アンサンブル学習による産科危機的出血の予測の研究を日本メディカルAI学会で発表
2021年7月26日サイオス
東京女子医科大学東医療センターの橋本和法教授、赤澤宗俊助教らとサイオステクノロジー株式会社の野田勝彦、吉田要らの研究グループは、第3回日本メディカルAI学会学術集会で「アンサンブル学習による産科危機的出血の予測の研究」の研究成果を発表しました。
産科危機的出血とは、分娩時における命に関わる大量出血で、いまだ周産期母体死亡の第一の原因です。近年、血管内治療や手術療法が進歩してきましたが、これらの治療を迅速に行える施設は三次病院(24時間体制で高度な救急医療を提供する医療機関)に限られており、予測外の産科危機的出血の管理は難しいのが現状です。分娩前に産科出血を正確に予測できれば、大出血が予想される妊婦を出産前から三次病院で管理することができ、産科出血による母体死亡を防ぐことができると考えられます。
同研究グループは、1995年から2020年までに東京女子医科大学東医療センターで経腟分娩となった9,894症例を対象に、機械学習による予測モデルを構築しました。

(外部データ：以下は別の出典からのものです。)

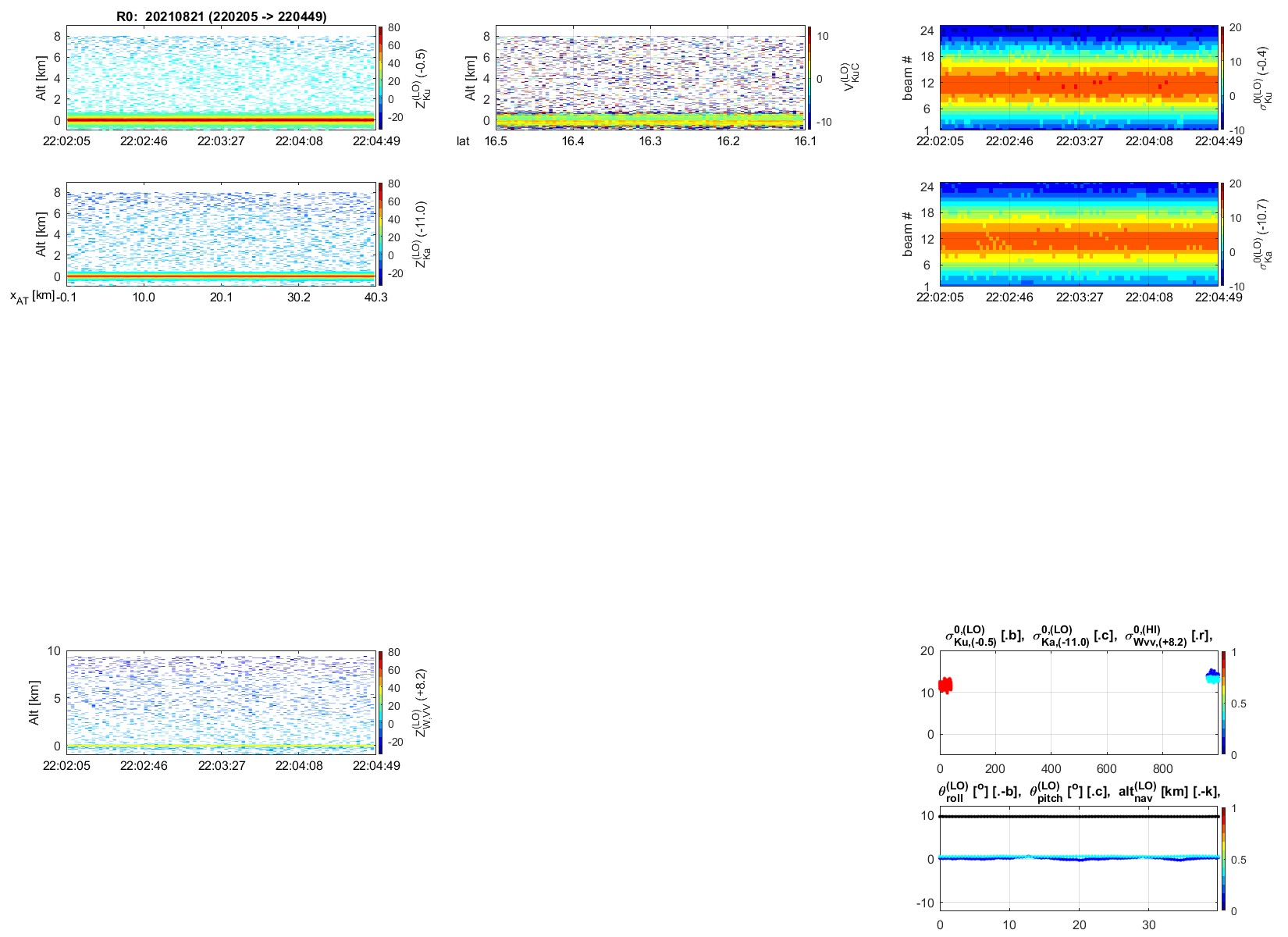Select the colorbar of the V KuC velocity plot
The width and height of the screenshot is (1288, 937).
tap(809, 77)
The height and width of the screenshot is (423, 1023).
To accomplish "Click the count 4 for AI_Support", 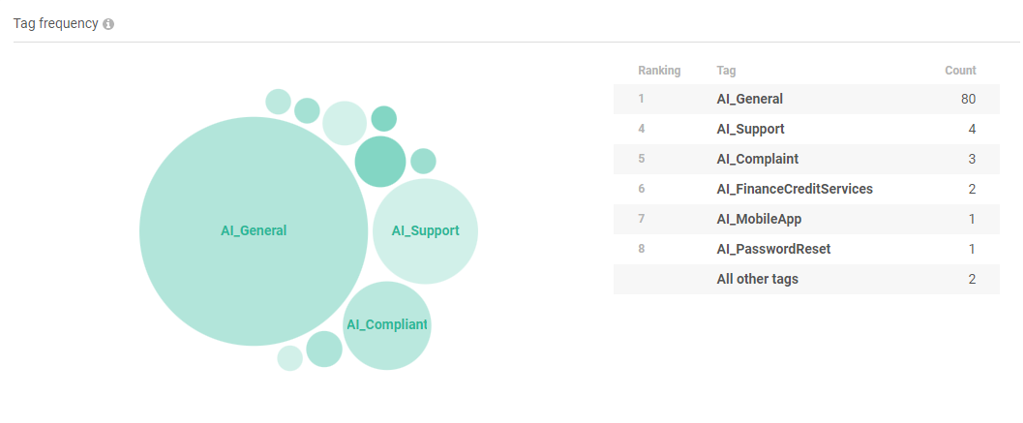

産科危機的出血の定義は、経膣分娩時の出血量が500ml以上の症例とし、特徴量としては11個の臨床データ(年齢、分娩回数、母体の身長、体重、分娩週数、分娩前体重児の出生体重、児の性別、骨盤位分娩の有無、急速遂娩の有無、誘発の有無)を使用しました。学習と評価に用いたモデルは、ロジスティック回帰、ランダムフォレスト、決定木、勾配ブースティング木の4つのアルゴリズムのアンサンブルと2層からなるニューラルネットワークで構成しました。このモデルによる予測精度はAUC0.706でした。重要な特微量は、児の出生体重、年齢、分娩前体重であることが認識されました。
この研究により、分娩前に産科危機的出血が予測できる可能性が示され、今後、より大規模なデータを用いることにより、精度の向上が期待されます。